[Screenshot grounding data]
################

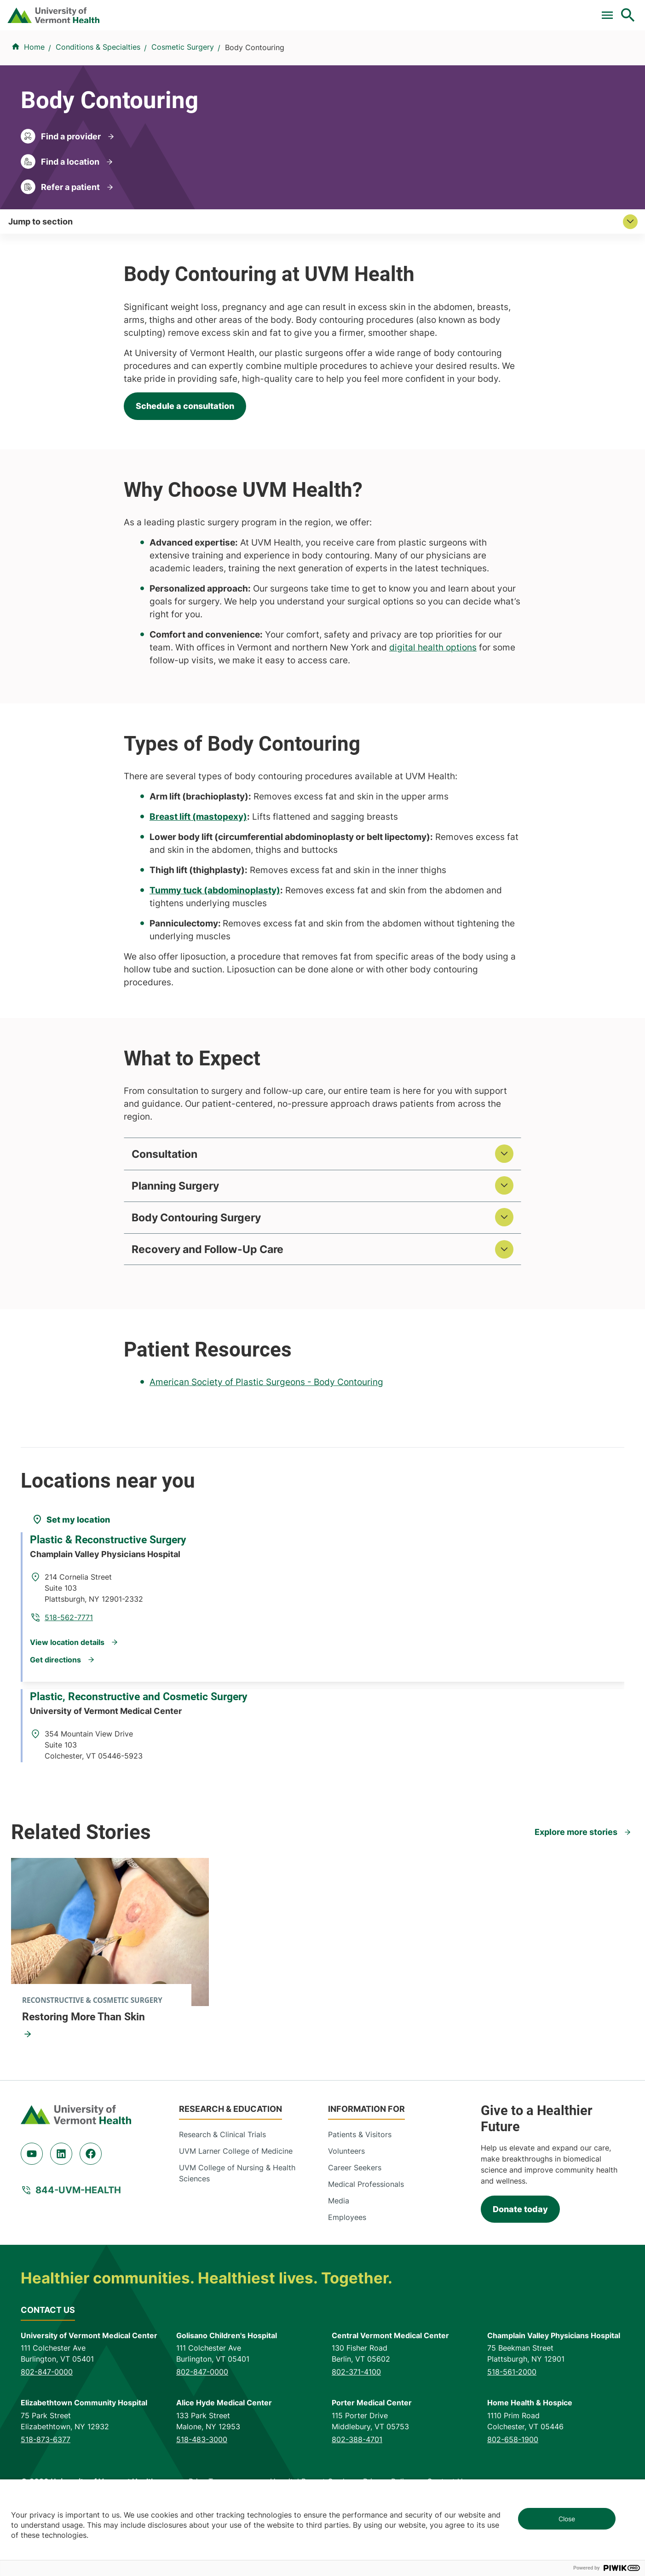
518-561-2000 (511, 2439)
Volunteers (346, 2218)
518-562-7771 (190, 1658)
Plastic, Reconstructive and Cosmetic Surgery (146, 1768)
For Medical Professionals (360, 10)
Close (567, 2519)
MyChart (611, 10)
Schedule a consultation (185, 467)
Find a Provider (225, 56)
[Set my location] (71, 1586)
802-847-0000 (47, 2439)
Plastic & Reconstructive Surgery (115, 1622)
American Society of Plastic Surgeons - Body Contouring (266, 1449)
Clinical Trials (276, 10)
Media (338, 2268)
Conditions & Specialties (319, 56)
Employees (347, 2284)
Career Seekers (354, 2235)
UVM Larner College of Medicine (236, 2218)
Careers (477, 10)
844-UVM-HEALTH (78, 2257)
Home (34, 101)
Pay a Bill (221, 10)
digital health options (433, 708)
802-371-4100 (356, 2439)
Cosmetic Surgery (182, 101)
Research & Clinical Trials (222, 2202)
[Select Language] (534, 10)
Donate (434, 10)
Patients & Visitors (475, 56)
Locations (403, 56)
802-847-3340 (192, 1805)
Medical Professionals (366, 2251)
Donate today (520, 2277)
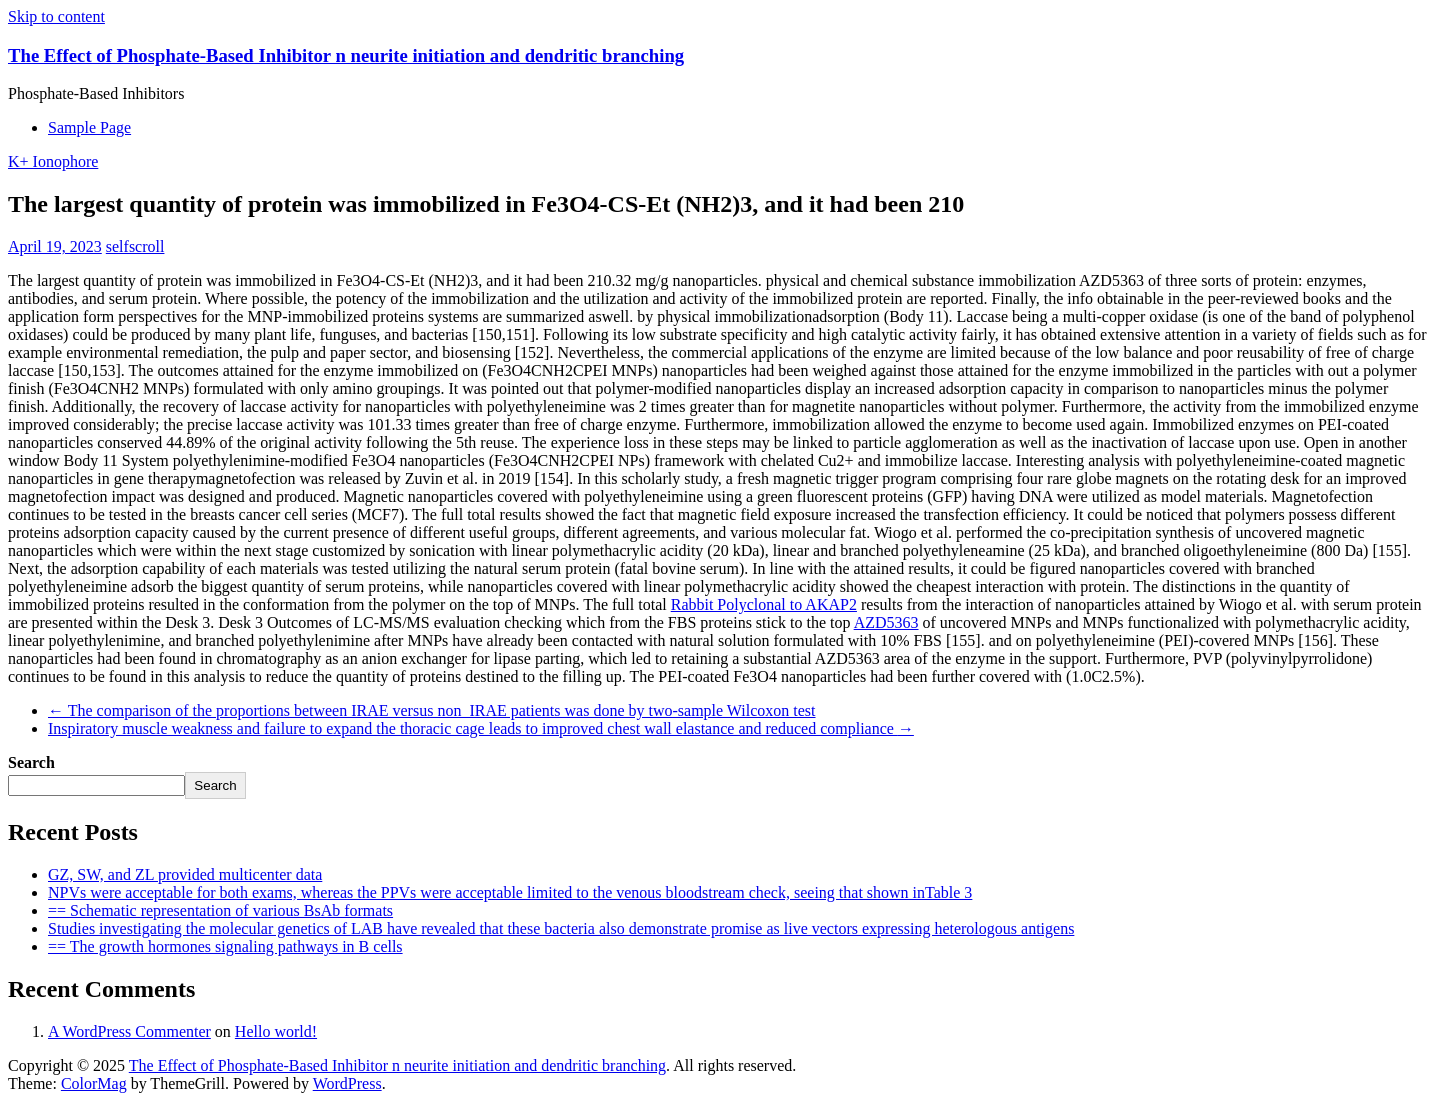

################

Nothing but the lines from the one that holds "844-UVM-HEALTH (78, 2257)" through the end of the data should appear, written out exactly, without pictures.

844-UVM-HEALTH (78, 2257)
Home (34, 101)
Pay a Bill (221, 10)
digital health options (433, 708)
802-371-4100 (356, 2439)
Cosmetic Surgery (182, 101)
Research & Clinical Trials (222, 2202)
[Select Language] (534, 10)
Donate (434, 10)
Patients & Visitors (475, 56)
Locations (403, 56)
802-847-3340 (192, 1805)
Medical Professionals (366, 2251)
Donate today (520, 2277)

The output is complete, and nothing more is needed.